SIN tres. Esto es lo que dice el refrán, y convendría que los dirigentes del PP lo recordaran, porque, de seguir así, se avecina para su partido la tercera derrota electoral seguida. Está comprobado el alto coste electoral que supone la división en los partidos, y mientras que en el del Gobierno no se mueve ni una hoja, el de la oposición se enzarza en polémicas internas. Es cierto que lo que más une es la victoria, pero una derrota, como la que acaba de sufrir el PP, debiera servir para sacar la conclusión que, si esta es consecuencia de que la diferencia del número de diputados entre el ganador y el perdedor (16) es muy inferior a la de la suma de diputados que cada partido obtuvo en sólo dos regiones (Cataluña y País Vasco), lo que habría que hacer es mejorar en esos lugares, en lugar de discutir de personas. Las declaraciones de Esperanza Aguirre diciendo que no se presentaría en el congreso como alternativa a Rajoy, pero que no lo descarta, es una forma de desestabilizar, porque no se presenta, ya que sabe contar y, por tanto, que sólo "su Madrid" no le da votos para ganar. Por supuesto que tiene todo el derecho del mundo a presentarse, pero también tiene, como dirigente destacada, la obligación para con su partido y sus compañeros, de "no enredar", como diría Fraga, sugiriendo la necesidad de una alternativa, pero sin atreverse a serlo. Luego, cambia el discurso y plantea un debate ideológico, a fin de que el partido sea más liberal que conservador, cuando el mejor activo del PP es que recoge votos desde la derecha más extrema hasta el centro más izquierda. En la entrevista que le hicieron en TVE un grupo de periodistas, que le tiraron a degüello, estuvo lúcida y hábil, pero, aunque afirmó que votaría a Rajoy en el congreso del partido, volvió a sus ambigüedades. Lo último ha sido pedir elecciones primarias para la candidatura a la presidencia del Gobierno. Lo que sin duda ha conseguido gratis es una campaña de conocimiento -no se si de imagen- a nivel nacional.

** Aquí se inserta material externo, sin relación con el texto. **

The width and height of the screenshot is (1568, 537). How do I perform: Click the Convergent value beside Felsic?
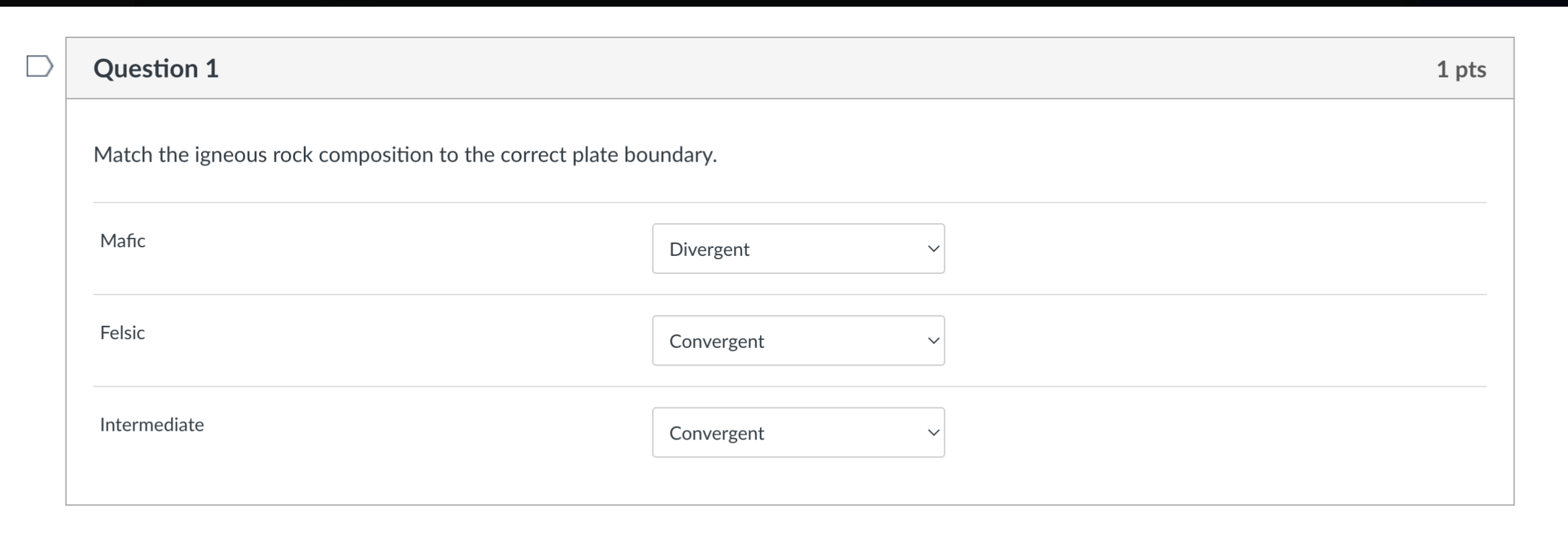click(717, 341)
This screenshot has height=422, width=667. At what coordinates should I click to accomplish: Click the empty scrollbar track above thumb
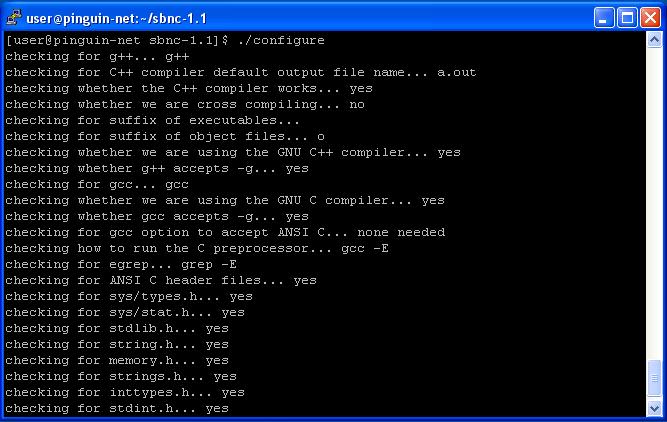[654, 204]
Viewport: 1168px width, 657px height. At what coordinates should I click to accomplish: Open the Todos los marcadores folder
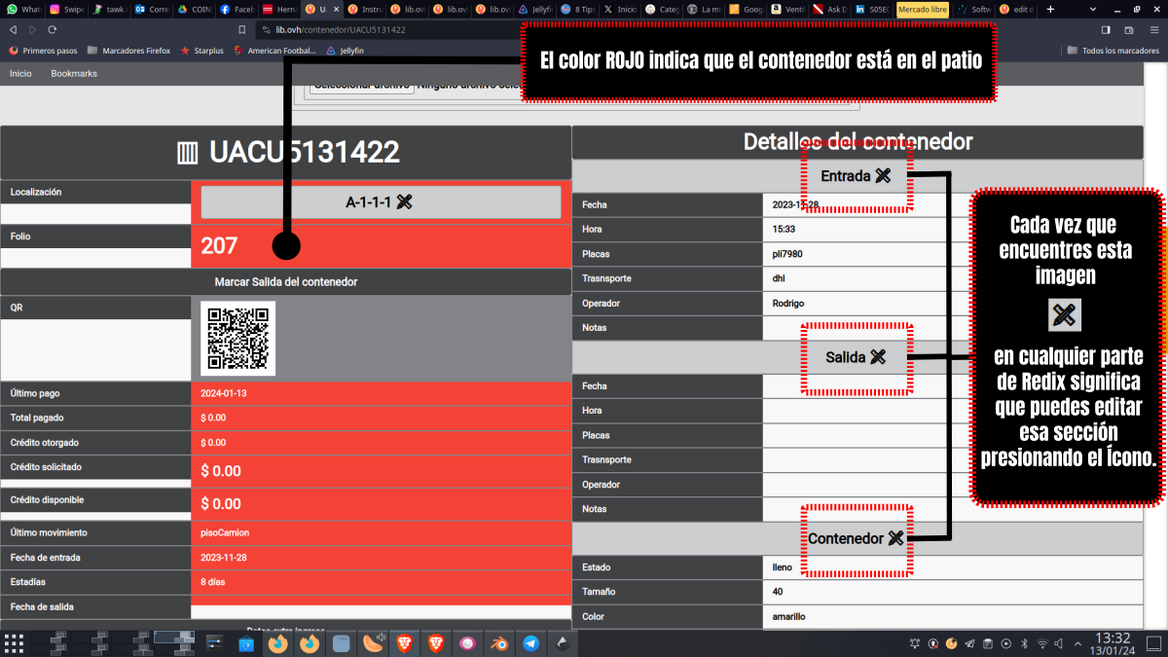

La presentación de dos candidaturas será un bonito espectáculo, pero sus resultados prácticos no son buenos a la hora de los recuentos electorales. El PSOE lo experimentó, y acabó enseguida con las elecciones primarias. En lo que entonces era AP se vivió la experiencia de un congreso con dos candidaturas, que fracturó al partido en dos bandos: los "catetos de provincias" y los ilustres diputados del Congreso. Éstos hicieron la vida imposible a la dirección de entonces y la embarcaron en una moción de censura disparatada.

Lo que tienen que procurar los dirigentes del PP y sus afiliados es que no se cumpla el refrán del título, sino se pueda cumplir otro refrán castellano: "a la tercera va la vencida".